次に、本発明の変形例を説明する。上記実施形態では、エアースライド装置の移動体が鞍型(図1の符号14)のものについて説明したが、本発明は、エアースライド装置の材質に炭素繊維強化プラスチックを用いたことに特徴を有し、その機械的構造のタイプは限定されるものではない。例えば、特開2009−281506に記載のあるような図5および図6に示す中空矩形型の移動体1を用いるエアースライド装置にも適用できる。

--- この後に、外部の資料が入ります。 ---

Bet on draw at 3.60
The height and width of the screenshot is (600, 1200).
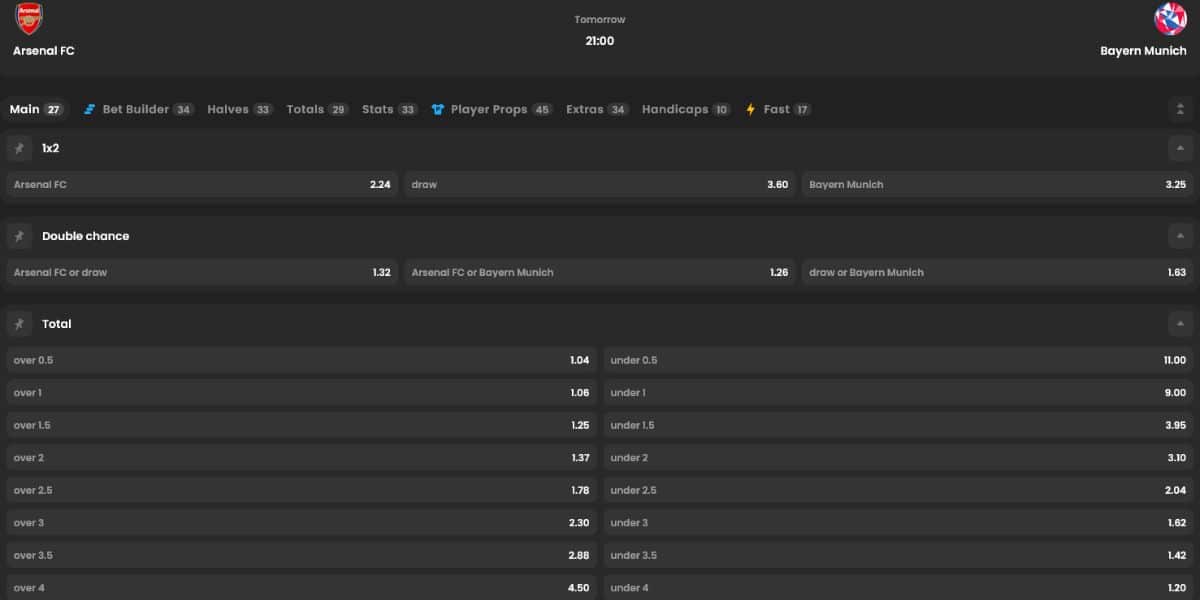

以上説明したように、エアースライド装置のガイドレール及び/又は可動体を、炭素繊維プリプレグの積層体からなる炭素繊維強化プラスチックで形成することで、大幅な軽量化を達成したエアースライド装置を提供することが可能である。
更に、停止時に接触する可能性のある部分を鉄系材料としたり、表面部に硬質炭素(ダイヤモンドライクカーボン、DLC)皮膜を施したり、あるいは表層部をアラミド繊維強化プラスチック(AFRP)とすることで、良好な摺動特性も得ることが可能である。
また、炭素繊維強化プラスチックの最表層を平織り炭素繊維プリプレグで形成することで、取付ネジ用穴加工後に、表層の炭素繊維がばらけて、表面状態が悪くなるのが防止されている。更に、炭素繊維強化プラスチックの内部に積層される一方向炭素繊維プリプレグを角度を変えて積層することで、様々な方向の強度が確保されている。
10…エアースライド装置、12…ガイドレール、121…上面部、14…可動体、141…パッド取付面、16…静圧気体軸受パッド、161…気体噴出面、17…鉄系部材

Claims (3)

  1. ガイドレールと、このガイドレールの上面部と対向するパッド取付面を有する可動体と、この可動体の前記パッド取付面に埋設された複数の静圧気体軸受パッドとを備え、前記ガイドレールの上面部に向けて前記静圧気体軸受パッドの気体噴出面から噴出する気体により前記可動体をスライド可能に支持するエアースライド装置において、
    前記ガイドレール及び可動体の一方は、炭素繊維プリプレグの積層体からなる炭素繊維強化プラスチック部材で形成され、
    前記ガイドレール及び可動体の他方は、前記可動体の停止時に該可動体と前記ガイドレールとが接触する接触部分に配置された鉄系部材と、炭素繊維プリプレグの積層体からなる炭素繊維強化プラスチック部材とが接合された複合部材で形成され、
    前記鉄系部材の前記炭素繊維強化プラスチック部材との接合面に、前記鉄系部材と前記炭素繊維強化プラスチック部材とが互いに分離しないように、穴の内部が穴の入り口部分より広い蟻溝構造の穴が形成されており、
    前記蟻溝構造の穴は、シュウ酸鉄皮膜が形成されたステンレス鋼の前記鉄系部材を、常温で硝酸−フッ化水素酸混酸の水溶液に数分間浸漬し、下地のステンレス鋼が侵されないレベルまで、シュウ酸鉄皮膜の大部分が除去され、前記鉄系部材の表面に化学エッチング処理することにより形成されることを特徴とするエアースライド装置。
  2. 請求項1に記載のエアースライド装置において、前記ガイドレール及び可動体の前記一方を形成する前記炭素繊維強化プラスチック部材が、前記接触部分にアラミド繊維強化プラスチックの表層部を有することを特徴とするエアースライド装置。
  3. 請求項1又は2に記載のエアースライド装置において、前記複合部材の前記鉄系部材と前記炭素繊維強化プラスチック部材との密着性を高めるため、前記鉄系部材に、さらに、シランカップリング処理が施されることを特徴とするエアースライド装置。